The report draws a connection between the country’s vulnerability to climate change, the amount of per capita climate change funding and the responsibility of the recipient country in contributing to CO2 emissions, a leading cause of rising temperatures and resultant climate change.

In the instance of Sudan, the country is ranked the 7th most vulnerable to the impact of climate change and receives about $1.33 per person per year in financing for both mitigation and adaptation. WaterAid suggests that this about 66 percent of the average daily gas bill in the UK. In addition, the report cites that each person in Sudan is responsible for CO2 emissions that are almost 22 times less than the UK average.

It is further assessed that the ten countries with the lowest number of people with access to water close to home receive an average of 84 cents per person per year in climate finance for water service adaptation.
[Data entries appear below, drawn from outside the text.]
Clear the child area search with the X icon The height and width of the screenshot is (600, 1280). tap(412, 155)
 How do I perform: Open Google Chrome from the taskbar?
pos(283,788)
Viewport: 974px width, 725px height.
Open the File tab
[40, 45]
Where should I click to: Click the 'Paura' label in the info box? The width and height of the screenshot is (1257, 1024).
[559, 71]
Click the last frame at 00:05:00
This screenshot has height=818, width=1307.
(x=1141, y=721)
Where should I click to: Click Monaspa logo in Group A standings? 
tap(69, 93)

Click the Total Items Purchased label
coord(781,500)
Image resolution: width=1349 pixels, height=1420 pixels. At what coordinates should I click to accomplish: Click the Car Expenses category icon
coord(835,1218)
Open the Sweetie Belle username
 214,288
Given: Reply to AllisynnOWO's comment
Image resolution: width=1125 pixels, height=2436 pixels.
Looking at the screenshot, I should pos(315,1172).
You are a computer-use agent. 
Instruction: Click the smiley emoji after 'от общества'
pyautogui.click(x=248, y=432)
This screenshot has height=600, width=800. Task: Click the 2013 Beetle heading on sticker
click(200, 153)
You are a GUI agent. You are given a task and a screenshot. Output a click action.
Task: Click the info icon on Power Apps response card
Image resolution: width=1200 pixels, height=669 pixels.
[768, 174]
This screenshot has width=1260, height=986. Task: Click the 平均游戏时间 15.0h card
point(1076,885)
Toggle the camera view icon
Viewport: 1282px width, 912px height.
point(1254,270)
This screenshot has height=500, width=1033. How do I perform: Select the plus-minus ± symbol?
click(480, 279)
To emphasise the point, Madagascar, where nearly half the population do not have water close to home, gets just 17 cents per person per year. In the UK about 17 cents would power an average family car for 1.25 miles.

WaterAid’s assessment suggests that failure to adapt to the impacts of climate change could see the number of people who lack access to sufficient water at least one month per year rise 3.6 billion in 2020 to more than 5 billion by 2050, or about 50 percent of the population. WaterAid puts a different perspective on it: one person every second will be forced into water scarcity between now and 2050.

Tim Wainwright, WaterAid’s Chief Executive, said: “Billions of people around the world are already living with the impact of the climate crisis. But most of the suffering brought about by climate change does not make the headlines – it is poor and vulnerable communities, who have done virtually nothing to create this situation, finding it harder and harder each year to find enough clean water to live".

“No-one can survive without clean water and no-one can thrive if they have to struggle to find it. Making sure that everyone, wherever they live, is able to rely on a safe supply of water no matter what the weather brings is one of the best investments you can make to help people cope with climate change".

“We can expect more extreme weather events, more uncertainty and likely more people forced to live without safe water. We cannot just allow lives and livelihoods to be lost through inaction".